[Collected data entries]
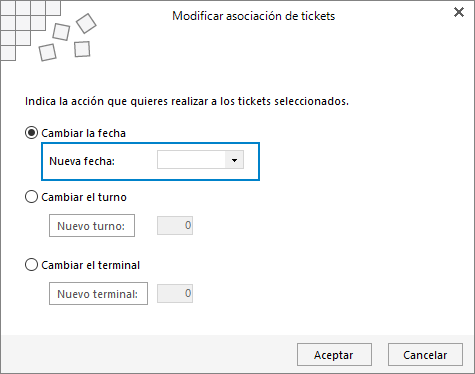Click the instruction text about tickets seleccionados

(187, 101)
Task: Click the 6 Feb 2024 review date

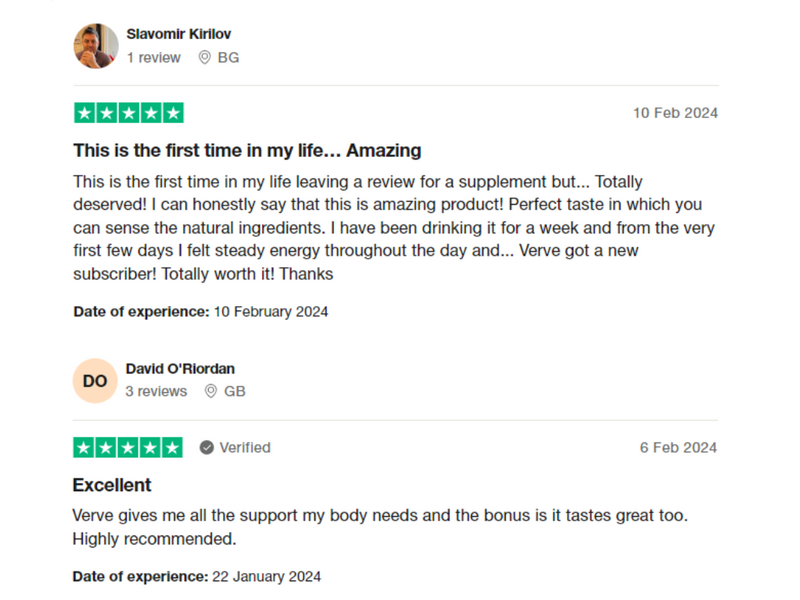Action: click(x=678, y=448)
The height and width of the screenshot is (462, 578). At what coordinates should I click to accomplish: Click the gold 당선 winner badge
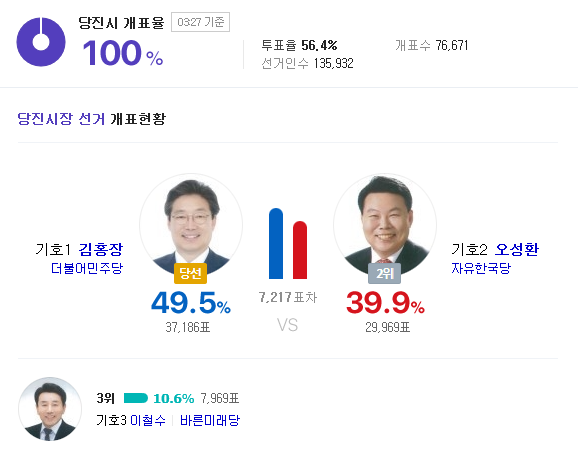coord(190,273)
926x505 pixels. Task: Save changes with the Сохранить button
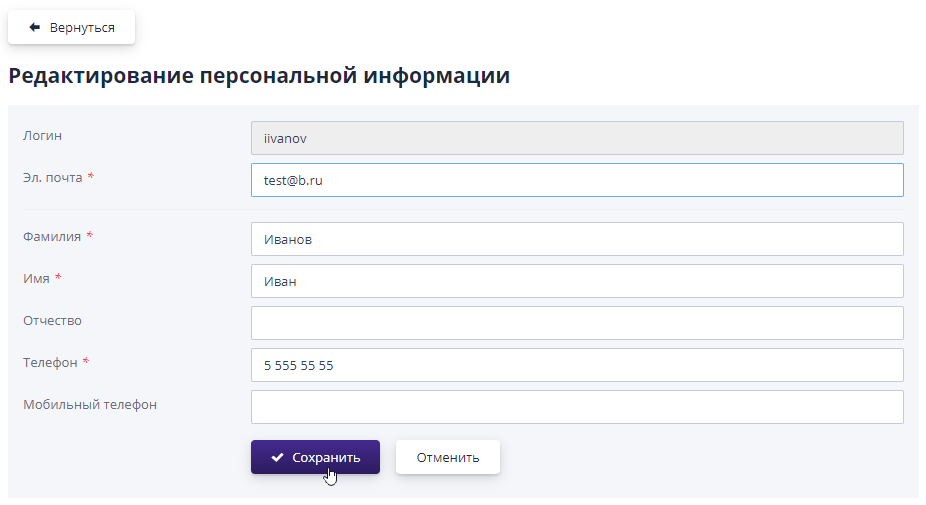(315, 457)
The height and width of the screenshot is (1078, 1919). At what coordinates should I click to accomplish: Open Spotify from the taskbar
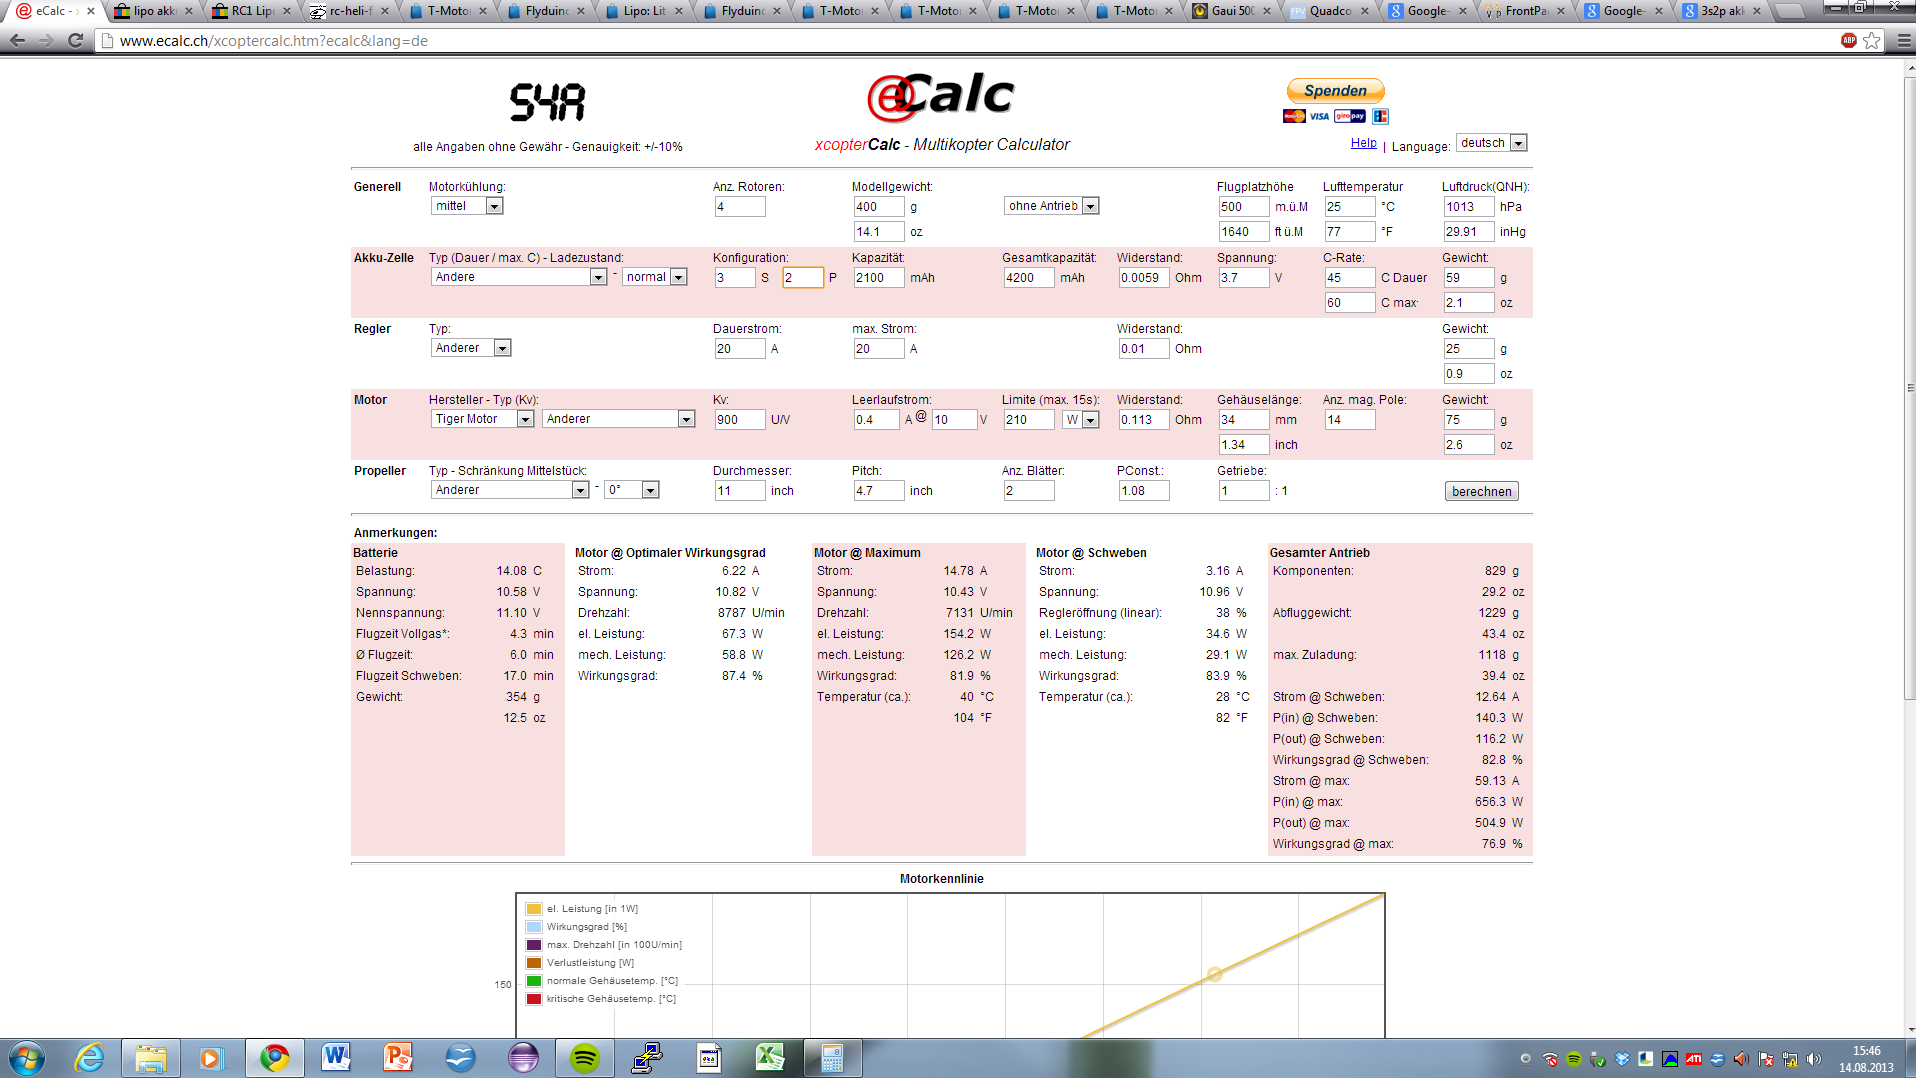[585, 1057]
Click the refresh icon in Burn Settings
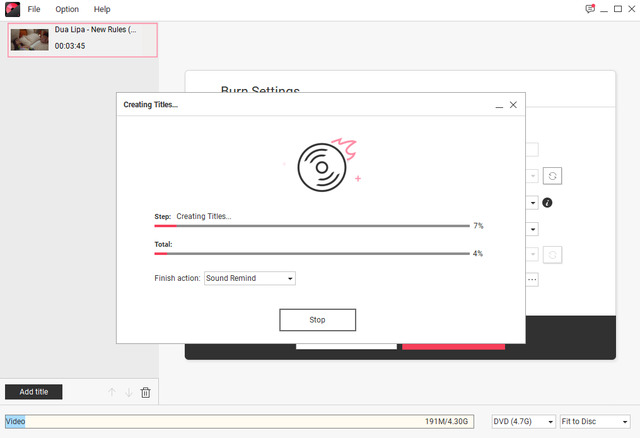Screen dimensions: 640x438 tap(553, 176)
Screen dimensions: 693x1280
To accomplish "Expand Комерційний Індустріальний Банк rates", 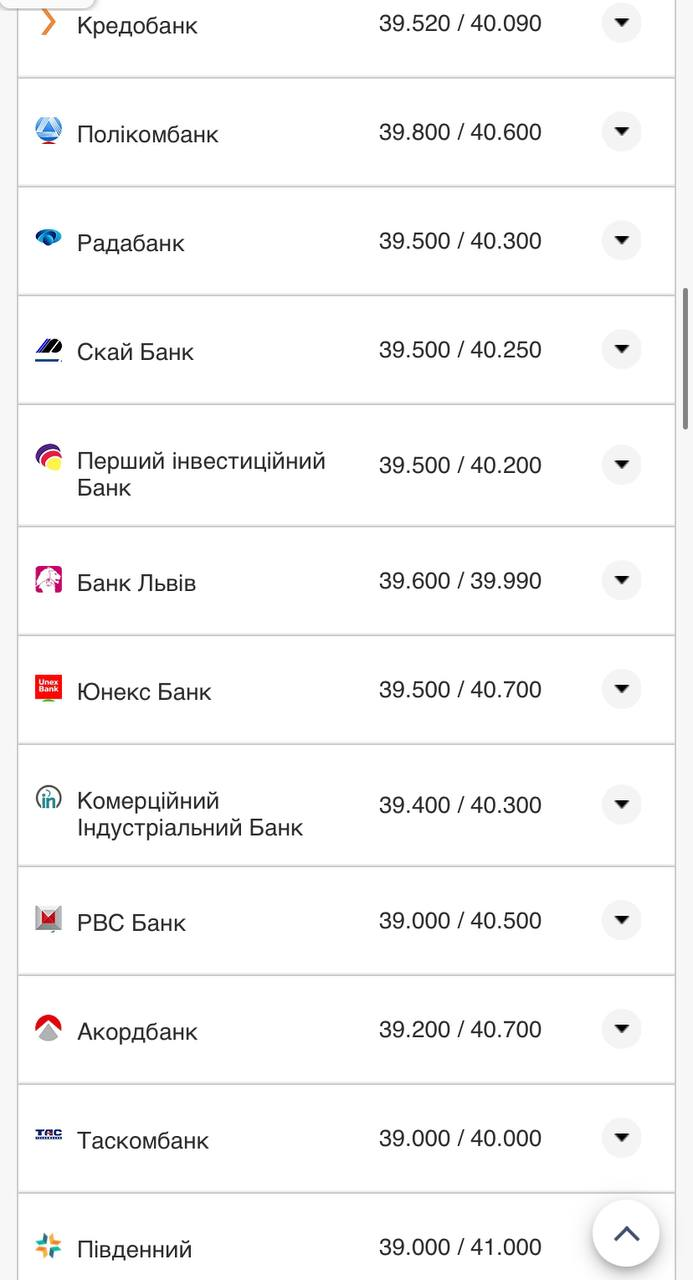I will 621,804.
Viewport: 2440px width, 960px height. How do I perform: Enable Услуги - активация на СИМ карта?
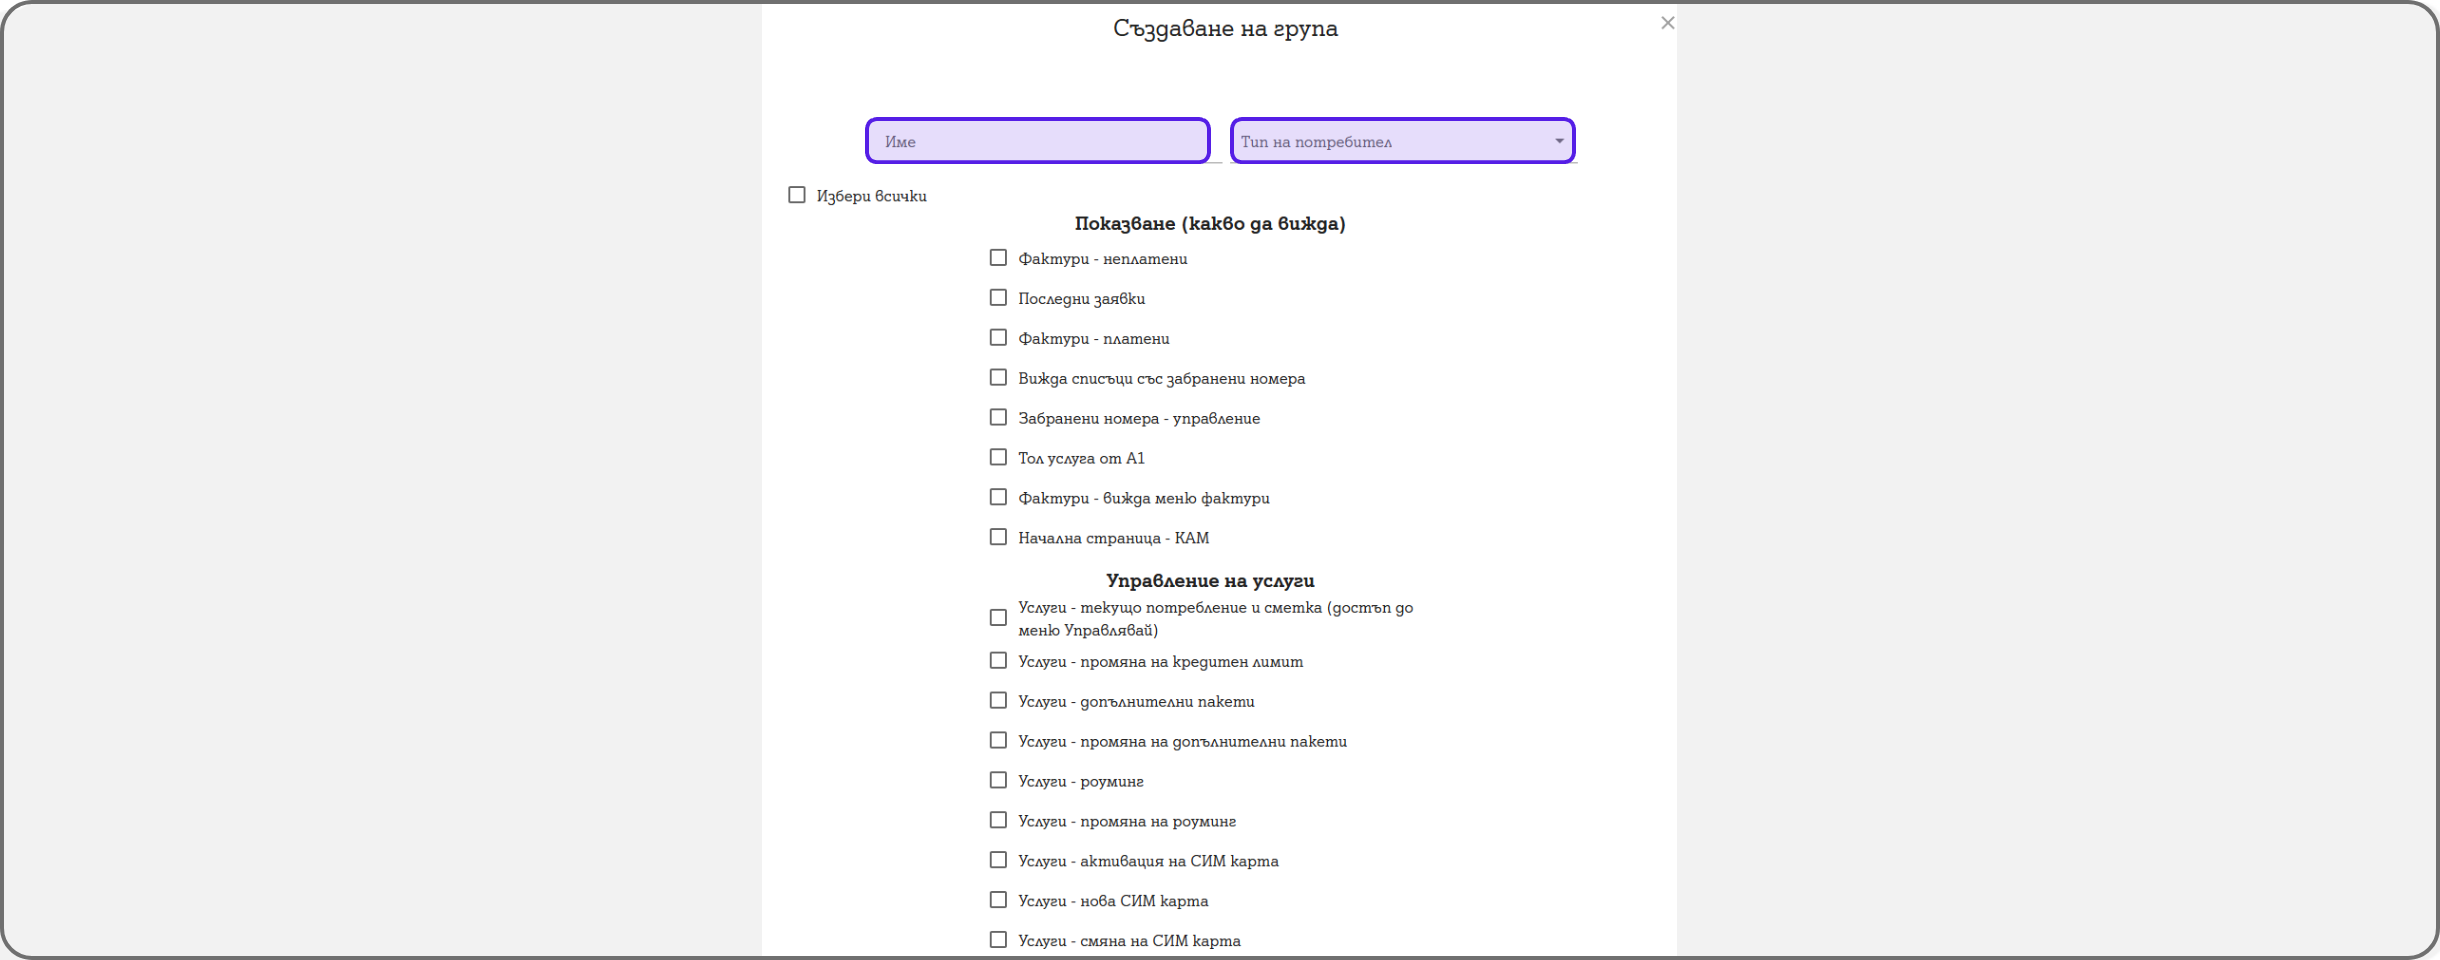998,861
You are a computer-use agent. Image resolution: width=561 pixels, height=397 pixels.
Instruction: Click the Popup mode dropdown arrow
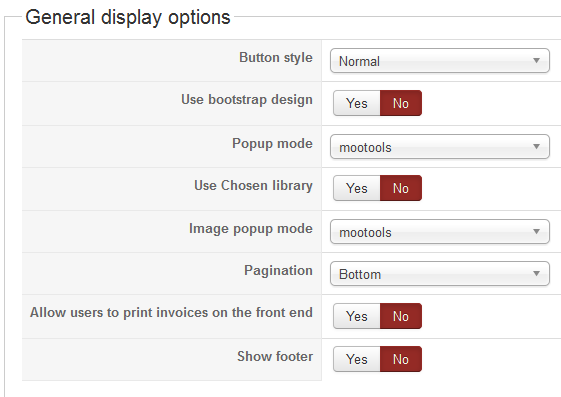(536, 147)
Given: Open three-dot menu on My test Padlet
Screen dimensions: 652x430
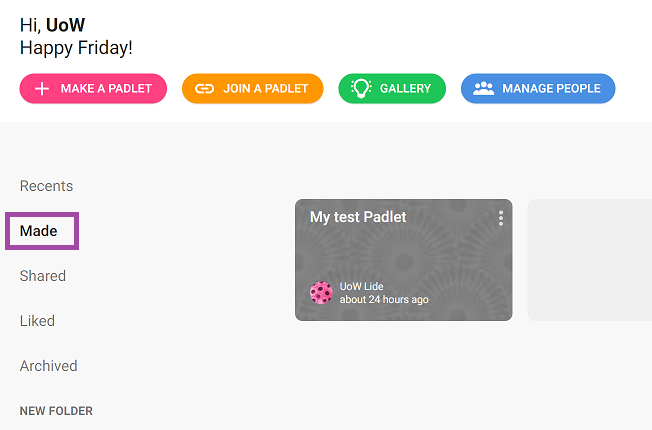Looking at the screenshot, I should [501, 218].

What the task requires |
Quote exactly, and only, the lines from the line containing "Given: Open three-dot menu on My test Padlet" through the final line of the records above, both included, omitting any pictures.

Exercise result |
Given: Open three-dot menu on My test Padlet
Screen dimensions: 652x430
Looking at the screenshot, I should [501, 218].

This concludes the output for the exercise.